§ Short exercise: List every reviewer whom the exchange below about the report's review names in full.

§ Excerpt to read:
• • • •
Thanks so much for this. Did any of the reviewers (Peter Watson, Goodwin Gibbins, James Ozden perhaps?) make comments on the overall report ie your methodology, your choices of areas of inquiry etc. As this is my major criticism of your work I would really love to see the reviewers comments on your overall methodology, structure of the report etc
No I didn’t get any of that. I don’t want to put words in their mouths, but Peter overall seemed very positive. I’m less sure what Goodwin and James thought, but they didn’t say anything massively negative, though perhaps they thought it
“I don’t want to put words in their mouths, but Peter overall seemed very positive”
As Peter, just in case this should come back to bite me if misinterpreted, I just thought I’d say I could give an informed review of certain physical climate science aspects and the report seems to capture those well. I am positive about the rest as being an interesting and in depth piece of scholarship into interesting questions, but I can’t vouch for it as an expert :-)
Would you suggest the depth of your feedback was the depth of peer review? And I’m correct in saying therefore that you didn’t really review the overall methodology used etc?
I’d say the depth of review was similar to peer review yes, though it is true to say that publication was not conditional on the peer reviewers okaying what I had written. As mentioned, the methodology was reviewed, yes. So, this is my view, having taken on significant expert input.
• • • •
§ Data extract:
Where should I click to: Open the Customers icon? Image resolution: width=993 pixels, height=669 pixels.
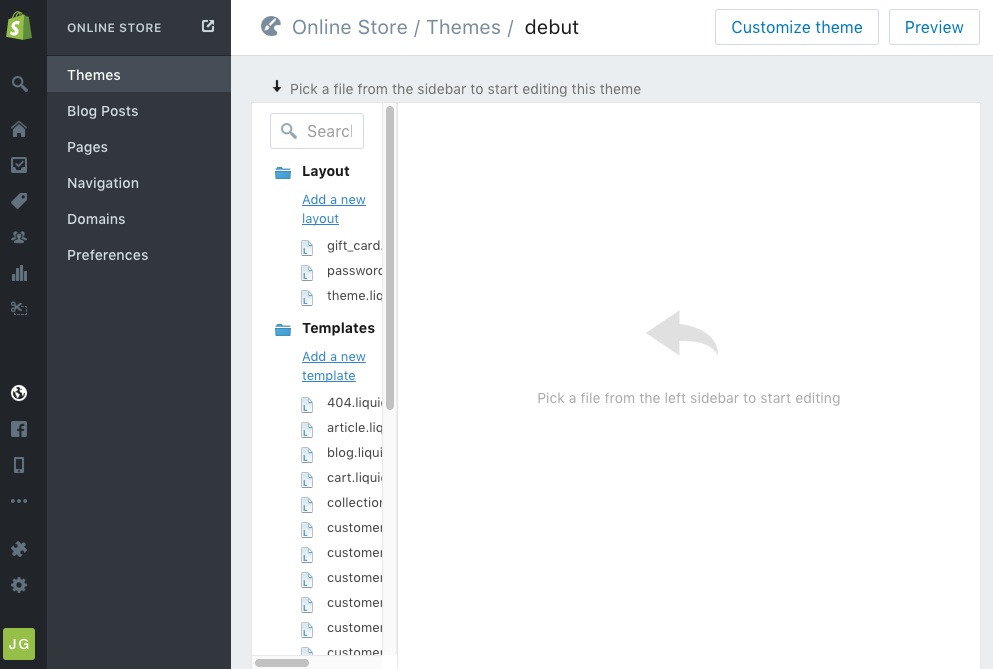[19, 237]
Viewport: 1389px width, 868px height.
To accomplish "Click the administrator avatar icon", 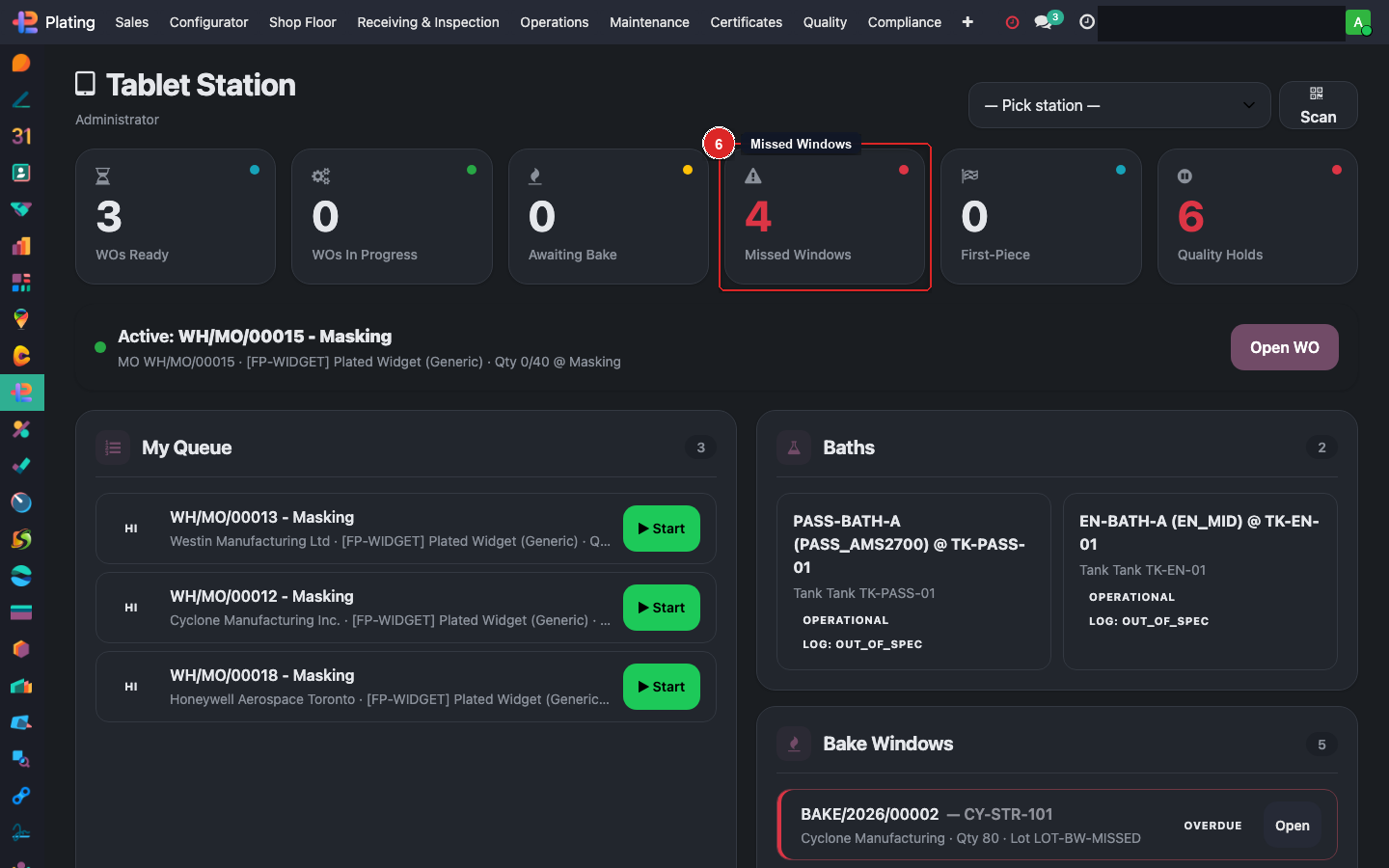I will click(x=1357, y=22).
• • • •
§ Finished exercise: Peter Watson, Goodwin Gibbins, James Ozden